After The Dead Hand, which won the Pulitzer for its epic representation of history, David E. Hoffman had the critics waiting to pen down their views on his next book. Well, he truly hasn’t disappointed this time, giving the world something far more deserving of the Pulitzer. The Billion Dollar Spy: A True Story of Cold War Espionage and Betrayal is a riveting tale of a gifted spy, Tolkachev, who cracked open the Soviet Military research Establishment in Moscow: an outpost of audacious espionage in the last years of Cold War.
The focal story speaks of Adolf Tolkaechev, a soviet radar expert who was not only determined but also disillusioned by the Soviet System enough to hand over sensitive secrets to the US. He succeeded to a remarkable degree in the years to follow, until 1985, when he suffered betrayal at the hands of a disgruntled CIA officer. For his work, he sought big money, not because he needed it, but only to establish his worth and demonstrate it in the very best manner. His revelations and insights saved the US more than $2 billion in only 8 years.
David E. Hoffman’s ‘The Billion Dollar Spy: A True Story of Cold War Espionage and Betrayal’ is a must-read for all those aficionados of spy thrillers related to the Cold War. The reason Hoffman deserves praise is that only a few authors have ever been able to deliver something in such unprecedented detail and paint the portrait of Adolf Tolkaechev so well.

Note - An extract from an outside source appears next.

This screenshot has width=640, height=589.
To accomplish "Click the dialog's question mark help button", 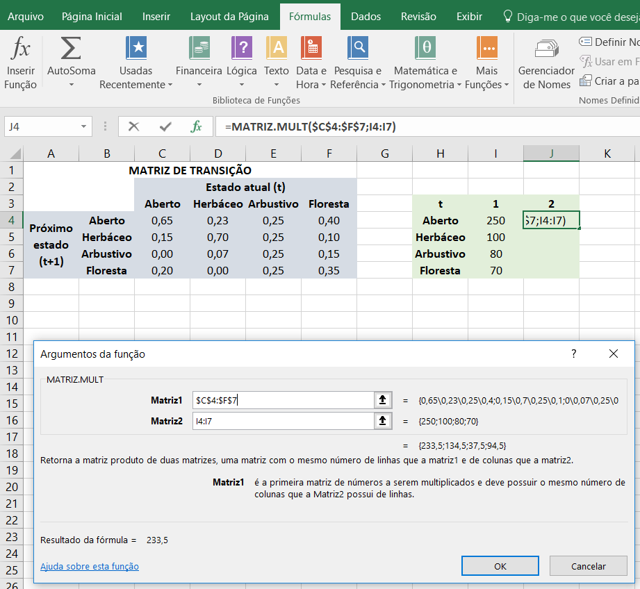I will (573, 354).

Drawing from secret documents obtained by the CIA and numerous interviews, Hoffman has described what it means to run as an American spy in Moscow, conduct elaborate subterfuges to trick the KGB, and master the art of spying against one’s own country.
Unbearably tensed, stirring, and of course unpredictable, The Billion Dollar Spy is truly a classic espionage thriller you don’t want to miss.